- Extract to read -
——————

Clearly the above scenario is ridiculous. Think about how inefficient it is -- armies of billing clerks at the grocery store to fill out paperwork to send to insurance companies, who in turn employ armies of clerks to deny food insurance claims.

The answer is not "universal food". The answer is to get all the administrative bloat out of the system and return it to what we actually have - an amazingly efficient food distribution network.

Returning to the real world, imagine if we made health care delivery as efficient as the food distribution system. Instead of consuming $10,000 to $12,000 per person in health care expenditures, we might only consumer $3,000 per person --with the same or better quality.
 
Old 08-05-2017, 11:55 AM
 
Location: So Ca
15,659 posts, read 14,917,746 times
Reputation: 13599
Quote:
Originally Posted by shooting4life View Post
Please tell me about how costs have gone down since obamacare was implemented?
To date, evidence has shown health spending has slowed since the ACA’s passage in 2010. However, as ACA coverage expansion provisions are implemented, we are seeing an increase in overall spending, although to an extent, that is to be expected.

The long-term impact of the ACA on health care costs depends on several factors, chief among them whether the law is repealed or stripped down to its bare bones. If Congress continues to punt on the Cadillac Tax and repeals IPAB, the prospect of future cost containment may be bleak."


https://ldi.upenn.edu/brief/effects-...st-containment

"...the implementation of the ACA has coincided with another important development — a slowdown in the rate of increase in national health care spending. From 2010 through 2013, per capita U.S. health care expenditures increased at the historically low rate of 3.2% annually, as compared with 5.6% annually over the previous 10 years.

——————

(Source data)

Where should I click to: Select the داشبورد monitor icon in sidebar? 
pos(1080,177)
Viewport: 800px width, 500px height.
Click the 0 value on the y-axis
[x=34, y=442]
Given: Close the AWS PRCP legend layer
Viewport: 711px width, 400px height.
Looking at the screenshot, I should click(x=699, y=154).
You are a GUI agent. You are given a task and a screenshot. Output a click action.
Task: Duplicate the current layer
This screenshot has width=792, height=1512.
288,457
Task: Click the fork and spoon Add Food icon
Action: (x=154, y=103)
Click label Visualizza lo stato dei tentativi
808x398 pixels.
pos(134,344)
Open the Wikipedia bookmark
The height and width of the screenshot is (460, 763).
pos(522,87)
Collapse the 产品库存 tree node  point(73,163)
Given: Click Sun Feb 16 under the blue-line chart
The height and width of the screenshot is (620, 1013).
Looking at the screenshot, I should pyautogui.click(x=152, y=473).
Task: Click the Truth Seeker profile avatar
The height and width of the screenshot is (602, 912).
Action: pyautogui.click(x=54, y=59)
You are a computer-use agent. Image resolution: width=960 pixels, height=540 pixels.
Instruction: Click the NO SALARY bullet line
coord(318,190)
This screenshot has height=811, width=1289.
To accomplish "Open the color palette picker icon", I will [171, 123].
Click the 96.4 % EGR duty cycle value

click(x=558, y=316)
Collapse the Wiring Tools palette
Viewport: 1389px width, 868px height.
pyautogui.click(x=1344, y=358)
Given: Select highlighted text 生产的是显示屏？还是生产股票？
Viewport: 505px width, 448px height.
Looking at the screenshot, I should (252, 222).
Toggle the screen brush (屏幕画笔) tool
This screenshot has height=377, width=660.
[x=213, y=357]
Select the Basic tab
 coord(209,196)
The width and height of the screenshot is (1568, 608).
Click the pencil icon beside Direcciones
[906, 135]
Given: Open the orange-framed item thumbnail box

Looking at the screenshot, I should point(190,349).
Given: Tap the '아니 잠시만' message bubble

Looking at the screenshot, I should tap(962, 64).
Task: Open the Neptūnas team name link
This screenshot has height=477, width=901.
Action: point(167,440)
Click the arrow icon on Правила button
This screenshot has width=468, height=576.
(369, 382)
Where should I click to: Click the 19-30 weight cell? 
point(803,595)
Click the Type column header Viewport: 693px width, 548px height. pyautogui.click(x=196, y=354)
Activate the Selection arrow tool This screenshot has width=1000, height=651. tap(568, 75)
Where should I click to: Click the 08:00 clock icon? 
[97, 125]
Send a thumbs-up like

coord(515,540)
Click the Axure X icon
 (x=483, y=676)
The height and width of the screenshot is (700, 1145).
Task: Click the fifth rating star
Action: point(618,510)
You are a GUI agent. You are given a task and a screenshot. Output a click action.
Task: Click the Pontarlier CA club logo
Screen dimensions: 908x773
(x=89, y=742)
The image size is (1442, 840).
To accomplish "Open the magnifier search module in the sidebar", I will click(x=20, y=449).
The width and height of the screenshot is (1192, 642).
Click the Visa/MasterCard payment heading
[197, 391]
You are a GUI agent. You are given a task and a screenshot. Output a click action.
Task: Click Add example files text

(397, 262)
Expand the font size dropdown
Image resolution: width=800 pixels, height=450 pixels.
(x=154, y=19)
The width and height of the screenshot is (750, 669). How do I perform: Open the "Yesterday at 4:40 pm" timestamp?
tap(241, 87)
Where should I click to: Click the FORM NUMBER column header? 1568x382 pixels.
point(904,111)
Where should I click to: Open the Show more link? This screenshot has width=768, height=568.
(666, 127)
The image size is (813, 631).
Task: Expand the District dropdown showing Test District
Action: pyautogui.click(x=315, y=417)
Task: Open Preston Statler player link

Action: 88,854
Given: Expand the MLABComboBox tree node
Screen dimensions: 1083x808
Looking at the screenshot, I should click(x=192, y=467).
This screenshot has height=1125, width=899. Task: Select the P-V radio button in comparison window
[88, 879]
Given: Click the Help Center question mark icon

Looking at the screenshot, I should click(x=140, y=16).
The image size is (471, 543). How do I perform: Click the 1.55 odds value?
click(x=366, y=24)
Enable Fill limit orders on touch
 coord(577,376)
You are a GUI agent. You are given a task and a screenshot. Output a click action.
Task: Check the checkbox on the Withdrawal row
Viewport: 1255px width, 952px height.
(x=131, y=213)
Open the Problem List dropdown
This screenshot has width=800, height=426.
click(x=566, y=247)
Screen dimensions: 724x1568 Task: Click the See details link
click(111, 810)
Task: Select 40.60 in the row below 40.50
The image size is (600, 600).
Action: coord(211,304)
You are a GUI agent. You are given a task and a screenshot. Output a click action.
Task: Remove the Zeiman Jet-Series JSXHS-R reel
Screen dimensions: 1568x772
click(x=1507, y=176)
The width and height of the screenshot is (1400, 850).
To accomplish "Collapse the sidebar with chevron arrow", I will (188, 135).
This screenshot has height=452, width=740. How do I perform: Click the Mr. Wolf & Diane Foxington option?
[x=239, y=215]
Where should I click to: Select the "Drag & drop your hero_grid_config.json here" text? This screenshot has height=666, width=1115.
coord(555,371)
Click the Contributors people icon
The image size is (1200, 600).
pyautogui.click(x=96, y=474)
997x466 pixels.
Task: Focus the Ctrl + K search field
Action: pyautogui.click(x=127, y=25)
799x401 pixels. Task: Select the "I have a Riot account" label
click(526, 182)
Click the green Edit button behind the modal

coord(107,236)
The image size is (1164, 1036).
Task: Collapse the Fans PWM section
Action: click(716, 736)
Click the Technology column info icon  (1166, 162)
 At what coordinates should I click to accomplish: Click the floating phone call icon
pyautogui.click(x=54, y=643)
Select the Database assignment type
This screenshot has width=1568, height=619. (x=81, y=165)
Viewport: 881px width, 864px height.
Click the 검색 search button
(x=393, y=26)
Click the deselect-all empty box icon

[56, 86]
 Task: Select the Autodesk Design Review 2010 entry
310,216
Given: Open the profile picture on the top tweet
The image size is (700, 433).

——————

Decide whether each statement agrees with the excerpt on health care costs above. Answer yes or no and quote the deciding words of the text.
1. Per capita U.S. health care expenditures rose 3.2% annually from 2010 through 2013.
2. The text puts forward "universal food" as the answer.
3. Overall spending has fallen as ACA coverage expansion provisions are implemented.

- Response -
1. Yes: "From 2010 through 2013, per capita U.S. health care expenditures increased at the historically low rate of 3.2% annually"
2. No: "The answer is not "universal food"."
3. No: "as ACA coverage expansion provisions are implemented, we are seeing an increase in overall spending"